§ Your goal
Your answer must be an exact retyping of the line containing "The width and" and every line after it through the end of the records below, with no pictures and nothing else.
Source information Start Marker
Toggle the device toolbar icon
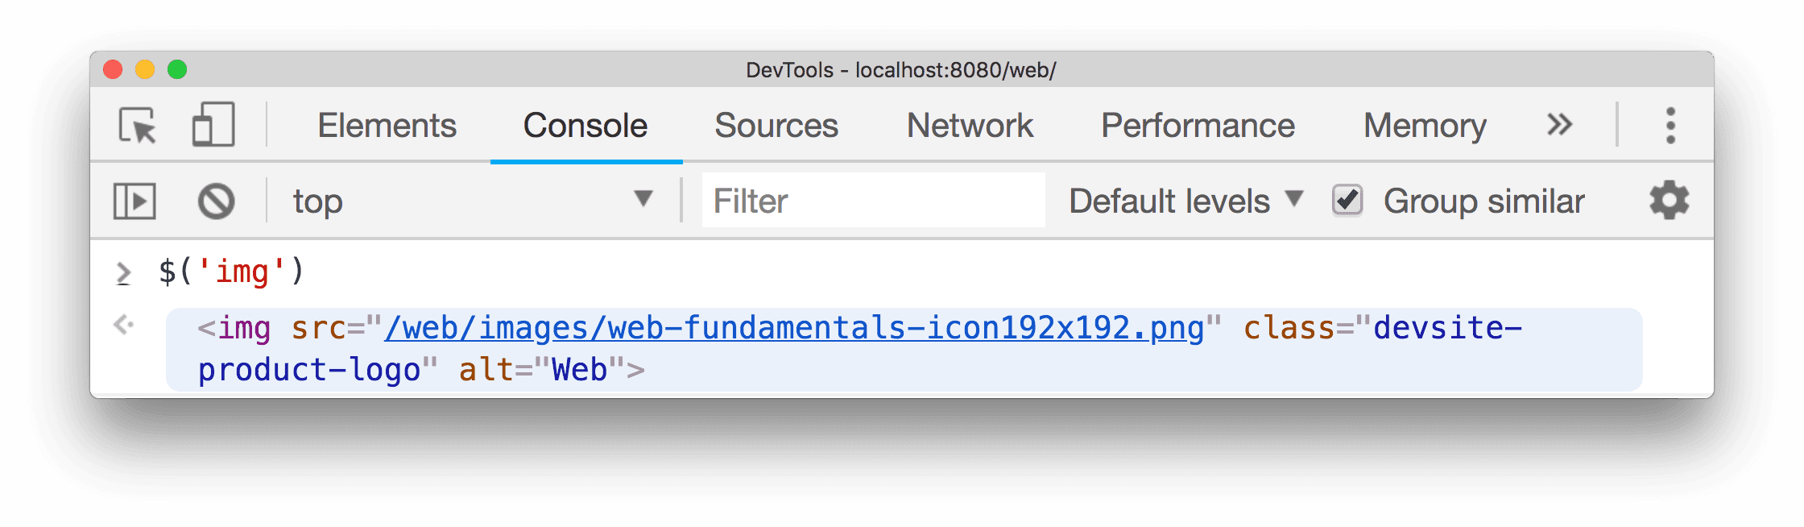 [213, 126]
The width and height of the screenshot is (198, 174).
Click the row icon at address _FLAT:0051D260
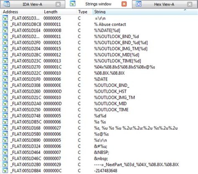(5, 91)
Source information End Marker
§ Response to this task
The width and height of the screenshot is (198, 174).
Click the row icon at address _FLAT:0051D260
(5, 91)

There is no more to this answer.